I feel like for simple algorithms chatGPT could be good. Like as a reference for how to code something. But if it’s simple code I often find it faster to just write it myself then reorganize whatever it makes to work with and match the style of other code in my codebase. And if it’s complex code I often find it harder to describe what I want then to just make it.

In my experience, what makes gpt-4 great for coding is its astonishing knowledge of available software libraries, built-in interface features, etc.

I’ll tell it the task I want done, and it will tell me where to find, and how to install the necessary dependencies.

With zero experience in browser extension design, gpt-4 helped me to build an incredibly complicated Chrome extension, using vector database; creating a custom, cloud-based server; web scraping with headless browsers, voice recognition, speech synthesis, wake-word capabilities, and a sophisticated user interface. I had ZERO experience with ANY of these.

For me, using gpt-4 was like collaborating with a just okay programmer, but one who had extensive experience with literally every programming language, API, protocol, etc.

And it was a collaboration. We would talk through problems together. I would make observations and guesses about why a block of code wasn’t working, and it would tell me why I was wrong, or alternately tell me I was right, and produce a fixed version.

Gpt-4 is the paid version, right?

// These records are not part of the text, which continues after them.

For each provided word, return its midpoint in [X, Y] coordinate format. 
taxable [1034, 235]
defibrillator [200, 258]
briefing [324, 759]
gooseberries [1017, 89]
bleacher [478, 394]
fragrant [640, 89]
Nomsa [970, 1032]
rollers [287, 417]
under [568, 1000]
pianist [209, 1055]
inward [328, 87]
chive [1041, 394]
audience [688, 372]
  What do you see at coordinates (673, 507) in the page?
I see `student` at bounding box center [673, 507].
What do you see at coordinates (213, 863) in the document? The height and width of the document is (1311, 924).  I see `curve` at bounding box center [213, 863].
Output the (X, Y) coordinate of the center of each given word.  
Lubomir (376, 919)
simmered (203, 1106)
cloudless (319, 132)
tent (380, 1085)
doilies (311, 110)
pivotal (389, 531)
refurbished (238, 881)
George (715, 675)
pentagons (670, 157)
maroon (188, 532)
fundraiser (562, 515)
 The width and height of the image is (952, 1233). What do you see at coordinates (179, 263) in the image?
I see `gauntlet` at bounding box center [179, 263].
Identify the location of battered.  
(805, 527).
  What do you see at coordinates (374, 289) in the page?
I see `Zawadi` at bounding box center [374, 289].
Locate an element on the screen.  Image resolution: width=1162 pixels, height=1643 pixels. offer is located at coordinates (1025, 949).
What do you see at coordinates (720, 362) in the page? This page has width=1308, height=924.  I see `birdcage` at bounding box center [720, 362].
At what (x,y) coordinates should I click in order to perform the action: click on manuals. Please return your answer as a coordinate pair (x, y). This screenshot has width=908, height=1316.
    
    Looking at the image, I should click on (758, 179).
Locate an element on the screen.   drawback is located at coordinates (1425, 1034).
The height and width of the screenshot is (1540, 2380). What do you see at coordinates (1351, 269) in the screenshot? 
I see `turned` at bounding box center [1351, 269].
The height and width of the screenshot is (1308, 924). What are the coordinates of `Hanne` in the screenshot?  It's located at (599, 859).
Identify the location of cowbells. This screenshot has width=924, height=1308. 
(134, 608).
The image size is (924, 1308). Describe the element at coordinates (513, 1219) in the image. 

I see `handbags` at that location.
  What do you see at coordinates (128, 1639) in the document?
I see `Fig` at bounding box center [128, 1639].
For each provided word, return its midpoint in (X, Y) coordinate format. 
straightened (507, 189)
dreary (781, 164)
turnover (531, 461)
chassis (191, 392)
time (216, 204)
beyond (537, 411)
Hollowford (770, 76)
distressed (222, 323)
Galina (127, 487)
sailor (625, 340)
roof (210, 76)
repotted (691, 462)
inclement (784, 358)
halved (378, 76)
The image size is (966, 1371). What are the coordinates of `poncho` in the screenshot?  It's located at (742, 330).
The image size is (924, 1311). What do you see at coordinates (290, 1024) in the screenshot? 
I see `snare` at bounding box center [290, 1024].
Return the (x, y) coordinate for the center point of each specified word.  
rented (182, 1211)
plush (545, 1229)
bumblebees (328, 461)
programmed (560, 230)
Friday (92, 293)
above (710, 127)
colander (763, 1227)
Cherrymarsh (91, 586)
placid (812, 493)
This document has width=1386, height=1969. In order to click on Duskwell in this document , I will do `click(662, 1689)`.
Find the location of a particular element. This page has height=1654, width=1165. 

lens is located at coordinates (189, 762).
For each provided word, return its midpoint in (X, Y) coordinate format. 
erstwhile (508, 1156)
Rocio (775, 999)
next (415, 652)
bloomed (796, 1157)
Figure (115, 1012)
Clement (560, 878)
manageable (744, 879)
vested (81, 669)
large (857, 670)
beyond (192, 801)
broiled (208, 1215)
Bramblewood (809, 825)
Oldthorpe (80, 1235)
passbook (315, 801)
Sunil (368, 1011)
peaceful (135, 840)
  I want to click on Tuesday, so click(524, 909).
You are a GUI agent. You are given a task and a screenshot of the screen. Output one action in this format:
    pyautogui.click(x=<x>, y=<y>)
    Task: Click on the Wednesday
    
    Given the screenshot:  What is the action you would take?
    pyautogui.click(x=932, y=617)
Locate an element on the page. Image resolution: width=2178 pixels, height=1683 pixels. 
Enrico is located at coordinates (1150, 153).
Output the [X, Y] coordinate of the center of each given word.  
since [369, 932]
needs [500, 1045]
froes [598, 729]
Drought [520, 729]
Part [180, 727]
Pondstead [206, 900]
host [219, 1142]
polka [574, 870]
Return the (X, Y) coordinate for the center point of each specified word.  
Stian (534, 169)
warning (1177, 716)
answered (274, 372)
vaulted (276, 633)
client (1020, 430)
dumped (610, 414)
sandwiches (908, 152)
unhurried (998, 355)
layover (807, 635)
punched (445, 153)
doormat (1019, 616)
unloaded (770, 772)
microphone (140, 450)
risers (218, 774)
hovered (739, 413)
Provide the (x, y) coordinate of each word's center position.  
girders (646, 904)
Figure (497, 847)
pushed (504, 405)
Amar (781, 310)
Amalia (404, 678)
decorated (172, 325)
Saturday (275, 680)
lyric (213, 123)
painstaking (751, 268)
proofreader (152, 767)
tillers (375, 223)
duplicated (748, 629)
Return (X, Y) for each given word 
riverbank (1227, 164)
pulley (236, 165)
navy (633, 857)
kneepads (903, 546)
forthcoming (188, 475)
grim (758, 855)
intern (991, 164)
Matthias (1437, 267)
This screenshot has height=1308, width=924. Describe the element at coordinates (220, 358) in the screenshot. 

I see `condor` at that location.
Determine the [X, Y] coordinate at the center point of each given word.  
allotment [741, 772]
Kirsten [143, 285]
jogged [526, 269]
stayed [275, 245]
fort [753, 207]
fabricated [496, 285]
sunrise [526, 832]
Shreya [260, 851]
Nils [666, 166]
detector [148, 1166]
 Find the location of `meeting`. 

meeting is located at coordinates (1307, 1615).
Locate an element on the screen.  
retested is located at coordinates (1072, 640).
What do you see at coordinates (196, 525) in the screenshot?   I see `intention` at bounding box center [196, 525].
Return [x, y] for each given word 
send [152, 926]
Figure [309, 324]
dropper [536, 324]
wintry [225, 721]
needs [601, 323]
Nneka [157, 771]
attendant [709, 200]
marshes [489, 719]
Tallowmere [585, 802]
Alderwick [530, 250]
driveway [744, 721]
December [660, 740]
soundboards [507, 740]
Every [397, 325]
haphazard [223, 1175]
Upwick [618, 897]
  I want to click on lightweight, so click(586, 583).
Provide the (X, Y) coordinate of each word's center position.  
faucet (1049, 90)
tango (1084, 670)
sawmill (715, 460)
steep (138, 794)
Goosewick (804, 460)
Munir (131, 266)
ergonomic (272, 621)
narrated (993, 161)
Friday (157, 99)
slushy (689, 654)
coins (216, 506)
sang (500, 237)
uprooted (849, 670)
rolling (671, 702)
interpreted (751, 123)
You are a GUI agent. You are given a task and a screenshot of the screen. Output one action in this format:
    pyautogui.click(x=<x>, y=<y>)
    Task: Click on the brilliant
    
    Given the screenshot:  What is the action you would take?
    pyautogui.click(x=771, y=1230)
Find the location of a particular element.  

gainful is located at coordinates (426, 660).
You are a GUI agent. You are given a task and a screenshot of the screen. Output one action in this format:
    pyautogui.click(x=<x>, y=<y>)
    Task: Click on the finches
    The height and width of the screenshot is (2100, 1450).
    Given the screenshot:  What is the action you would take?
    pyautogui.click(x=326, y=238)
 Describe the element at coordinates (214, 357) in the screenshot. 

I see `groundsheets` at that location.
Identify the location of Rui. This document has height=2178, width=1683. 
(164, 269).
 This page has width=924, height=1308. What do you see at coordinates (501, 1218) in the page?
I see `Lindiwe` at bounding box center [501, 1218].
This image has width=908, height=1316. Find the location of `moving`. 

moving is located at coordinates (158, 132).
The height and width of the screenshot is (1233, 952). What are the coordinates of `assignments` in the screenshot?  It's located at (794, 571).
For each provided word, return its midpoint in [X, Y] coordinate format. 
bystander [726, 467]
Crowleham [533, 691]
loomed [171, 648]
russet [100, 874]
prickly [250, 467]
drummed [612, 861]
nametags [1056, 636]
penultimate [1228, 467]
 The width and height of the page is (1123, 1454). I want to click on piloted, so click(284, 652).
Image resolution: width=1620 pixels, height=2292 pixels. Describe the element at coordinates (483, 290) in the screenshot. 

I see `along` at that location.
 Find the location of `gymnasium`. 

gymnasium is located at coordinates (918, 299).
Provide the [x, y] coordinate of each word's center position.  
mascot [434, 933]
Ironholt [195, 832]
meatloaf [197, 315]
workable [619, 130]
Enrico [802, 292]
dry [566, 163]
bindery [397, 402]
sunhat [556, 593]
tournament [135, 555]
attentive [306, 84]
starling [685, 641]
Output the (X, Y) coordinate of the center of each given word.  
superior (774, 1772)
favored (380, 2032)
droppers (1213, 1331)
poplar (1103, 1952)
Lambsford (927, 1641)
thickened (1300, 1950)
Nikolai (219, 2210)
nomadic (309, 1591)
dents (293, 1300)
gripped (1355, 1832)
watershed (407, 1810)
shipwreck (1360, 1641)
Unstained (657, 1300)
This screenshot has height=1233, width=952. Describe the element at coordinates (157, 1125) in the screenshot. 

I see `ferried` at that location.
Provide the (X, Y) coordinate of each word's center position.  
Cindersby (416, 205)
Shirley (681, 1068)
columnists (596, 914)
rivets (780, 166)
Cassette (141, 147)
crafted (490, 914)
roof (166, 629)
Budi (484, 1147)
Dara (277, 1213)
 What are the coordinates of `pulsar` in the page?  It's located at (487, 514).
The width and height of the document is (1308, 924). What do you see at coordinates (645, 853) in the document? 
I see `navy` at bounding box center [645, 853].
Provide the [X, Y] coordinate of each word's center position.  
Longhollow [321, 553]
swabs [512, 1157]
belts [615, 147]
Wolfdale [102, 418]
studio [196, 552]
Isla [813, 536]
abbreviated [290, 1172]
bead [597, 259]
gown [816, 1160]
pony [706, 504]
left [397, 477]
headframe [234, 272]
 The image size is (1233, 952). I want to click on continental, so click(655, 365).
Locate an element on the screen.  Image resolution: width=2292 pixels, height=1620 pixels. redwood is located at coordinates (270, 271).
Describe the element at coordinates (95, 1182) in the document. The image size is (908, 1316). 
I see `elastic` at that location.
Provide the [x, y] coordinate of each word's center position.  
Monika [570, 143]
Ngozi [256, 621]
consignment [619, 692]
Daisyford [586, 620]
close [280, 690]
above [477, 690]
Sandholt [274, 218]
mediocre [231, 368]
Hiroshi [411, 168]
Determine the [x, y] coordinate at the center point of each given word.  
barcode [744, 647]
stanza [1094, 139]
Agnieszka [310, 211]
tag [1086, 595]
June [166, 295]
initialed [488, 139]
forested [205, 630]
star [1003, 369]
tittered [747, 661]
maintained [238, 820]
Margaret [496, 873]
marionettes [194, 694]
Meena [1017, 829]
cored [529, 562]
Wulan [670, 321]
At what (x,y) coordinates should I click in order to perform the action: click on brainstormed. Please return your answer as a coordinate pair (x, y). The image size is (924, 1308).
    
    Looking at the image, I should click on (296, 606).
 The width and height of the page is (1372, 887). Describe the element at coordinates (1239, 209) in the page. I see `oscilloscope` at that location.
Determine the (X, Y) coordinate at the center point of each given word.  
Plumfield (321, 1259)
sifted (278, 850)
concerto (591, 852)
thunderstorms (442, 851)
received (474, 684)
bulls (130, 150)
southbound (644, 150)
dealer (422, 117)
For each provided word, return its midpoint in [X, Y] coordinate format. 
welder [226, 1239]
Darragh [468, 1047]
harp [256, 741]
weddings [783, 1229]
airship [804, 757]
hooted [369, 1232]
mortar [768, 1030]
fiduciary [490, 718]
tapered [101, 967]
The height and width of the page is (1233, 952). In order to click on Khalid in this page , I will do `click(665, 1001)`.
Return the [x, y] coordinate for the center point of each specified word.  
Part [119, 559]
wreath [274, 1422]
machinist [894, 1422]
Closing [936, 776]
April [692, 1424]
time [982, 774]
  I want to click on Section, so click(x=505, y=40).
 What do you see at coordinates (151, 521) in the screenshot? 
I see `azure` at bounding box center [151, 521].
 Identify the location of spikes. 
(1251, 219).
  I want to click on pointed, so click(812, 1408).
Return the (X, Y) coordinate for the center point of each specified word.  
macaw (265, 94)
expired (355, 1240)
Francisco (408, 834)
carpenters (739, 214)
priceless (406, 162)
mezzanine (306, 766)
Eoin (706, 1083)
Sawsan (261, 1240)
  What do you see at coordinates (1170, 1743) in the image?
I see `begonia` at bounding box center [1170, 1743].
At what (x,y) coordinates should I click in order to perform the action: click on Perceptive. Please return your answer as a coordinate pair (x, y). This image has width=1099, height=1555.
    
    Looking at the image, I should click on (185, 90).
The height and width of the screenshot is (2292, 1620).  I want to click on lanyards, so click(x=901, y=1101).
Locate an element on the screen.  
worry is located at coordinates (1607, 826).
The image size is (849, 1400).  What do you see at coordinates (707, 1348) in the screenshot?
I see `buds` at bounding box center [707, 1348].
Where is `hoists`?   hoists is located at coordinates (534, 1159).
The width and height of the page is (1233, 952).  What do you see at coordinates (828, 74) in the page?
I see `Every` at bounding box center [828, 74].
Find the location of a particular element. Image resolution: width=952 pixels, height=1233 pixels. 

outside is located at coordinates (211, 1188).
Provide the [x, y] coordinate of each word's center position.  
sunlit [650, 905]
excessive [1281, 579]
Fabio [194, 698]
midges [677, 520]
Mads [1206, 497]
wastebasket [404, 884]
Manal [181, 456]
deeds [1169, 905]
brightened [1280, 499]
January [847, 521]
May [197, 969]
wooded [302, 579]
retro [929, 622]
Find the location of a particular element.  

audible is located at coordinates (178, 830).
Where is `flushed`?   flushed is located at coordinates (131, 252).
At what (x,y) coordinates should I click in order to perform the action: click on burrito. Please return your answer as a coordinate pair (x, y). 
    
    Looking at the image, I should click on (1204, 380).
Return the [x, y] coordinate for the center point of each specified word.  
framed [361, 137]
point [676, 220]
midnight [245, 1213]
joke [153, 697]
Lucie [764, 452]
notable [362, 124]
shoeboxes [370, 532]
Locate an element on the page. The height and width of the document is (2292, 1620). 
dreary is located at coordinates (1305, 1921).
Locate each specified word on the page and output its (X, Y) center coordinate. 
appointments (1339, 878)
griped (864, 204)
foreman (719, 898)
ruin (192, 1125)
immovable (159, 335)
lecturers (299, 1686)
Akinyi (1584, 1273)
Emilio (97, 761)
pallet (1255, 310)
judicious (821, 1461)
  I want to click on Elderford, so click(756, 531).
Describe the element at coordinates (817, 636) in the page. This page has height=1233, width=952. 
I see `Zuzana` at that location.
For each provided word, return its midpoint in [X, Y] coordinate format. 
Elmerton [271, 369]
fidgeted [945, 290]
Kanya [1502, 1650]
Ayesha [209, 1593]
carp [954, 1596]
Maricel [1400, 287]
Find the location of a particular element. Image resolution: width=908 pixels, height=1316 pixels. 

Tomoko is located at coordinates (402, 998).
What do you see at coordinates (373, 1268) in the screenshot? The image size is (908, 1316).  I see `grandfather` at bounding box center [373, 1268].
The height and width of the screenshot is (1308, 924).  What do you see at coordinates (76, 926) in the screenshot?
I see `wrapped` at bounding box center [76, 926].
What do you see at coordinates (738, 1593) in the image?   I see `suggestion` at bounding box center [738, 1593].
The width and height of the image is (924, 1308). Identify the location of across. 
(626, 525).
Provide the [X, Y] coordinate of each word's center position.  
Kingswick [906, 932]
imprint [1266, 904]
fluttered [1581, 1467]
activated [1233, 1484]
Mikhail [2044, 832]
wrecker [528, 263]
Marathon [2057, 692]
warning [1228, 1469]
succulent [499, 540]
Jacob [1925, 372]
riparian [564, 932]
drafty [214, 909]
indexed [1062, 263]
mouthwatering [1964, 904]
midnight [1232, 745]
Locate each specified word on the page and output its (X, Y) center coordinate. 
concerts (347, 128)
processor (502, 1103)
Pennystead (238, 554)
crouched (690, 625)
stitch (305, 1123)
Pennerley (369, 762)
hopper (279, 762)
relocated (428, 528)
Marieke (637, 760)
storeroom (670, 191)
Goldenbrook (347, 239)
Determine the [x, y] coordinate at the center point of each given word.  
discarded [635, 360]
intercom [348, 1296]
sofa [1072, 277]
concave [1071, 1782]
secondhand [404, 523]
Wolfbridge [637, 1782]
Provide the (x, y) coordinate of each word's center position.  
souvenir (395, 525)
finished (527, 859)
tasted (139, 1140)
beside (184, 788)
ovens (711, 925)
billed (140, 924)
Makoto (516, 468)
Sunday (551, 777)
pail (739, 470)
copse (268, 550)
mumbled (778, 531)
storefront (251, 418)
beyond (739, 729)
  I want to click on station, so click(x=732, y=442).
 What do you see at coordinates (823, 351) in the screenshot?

I’ll give it a go when my budget loosens up a bit

People have had similar success with Bing Chat, and it’s free and uses GPT-4.

I feel that bing chat results are a lot worse than gpt4 tho

It has different rules from OpenAI’s GPT-4, so it might require a slightly different approach.

Yes it is the paid version, and you should not wait until your budget loosens up.

This is an absolutely CRITICAL new technology. Think of it the way we think of the boomer generation when the computer revolution hit.

Some of them got on board and learned to use this new tech, and some decided it was too hard and assumed they’d never really need it.

I shit you not, learning how to really use gpt-4 has made me probably 100x more efficient at my job in all kinds of ways… most of them unexpected.

Within a few years the workforce is going to be divided between people who are super workers using gpt-4, and people who aren’t.

Someone out there is going to figure out how to use gpt-4 to take your job. So, if you’re smart, you still decide to be that someone.

And you’re already 5 or 6 months late to the party.

So what are you building? A browser STT interface for chatting with GPT and other LLMs?

I’m not ready to talk about it in detail. Even my boss doesn’t know. But you’re in the right ballpark.

I’m actually building a proof-of-concept prototype for what I want to work on… and I’m using a browser extension so that I can build it independently without anyone from the tech team being involved and slowing me down.

That sounds nice. I’ve been looking at serenade.ai and thought about extending their STT with an option to use another third-party STT engine. I would then like to extend their command engine with LLM command recognition. In my experience, maybe also with my pronunciation as a non-english speaker, their STT and command recognition really doesn’t work that well.

Have you tried Whisper from OpenAI? It’s the best I’ve ever seen. I’m curious how it would handle accents.

No, not yet. But thanks for the tip!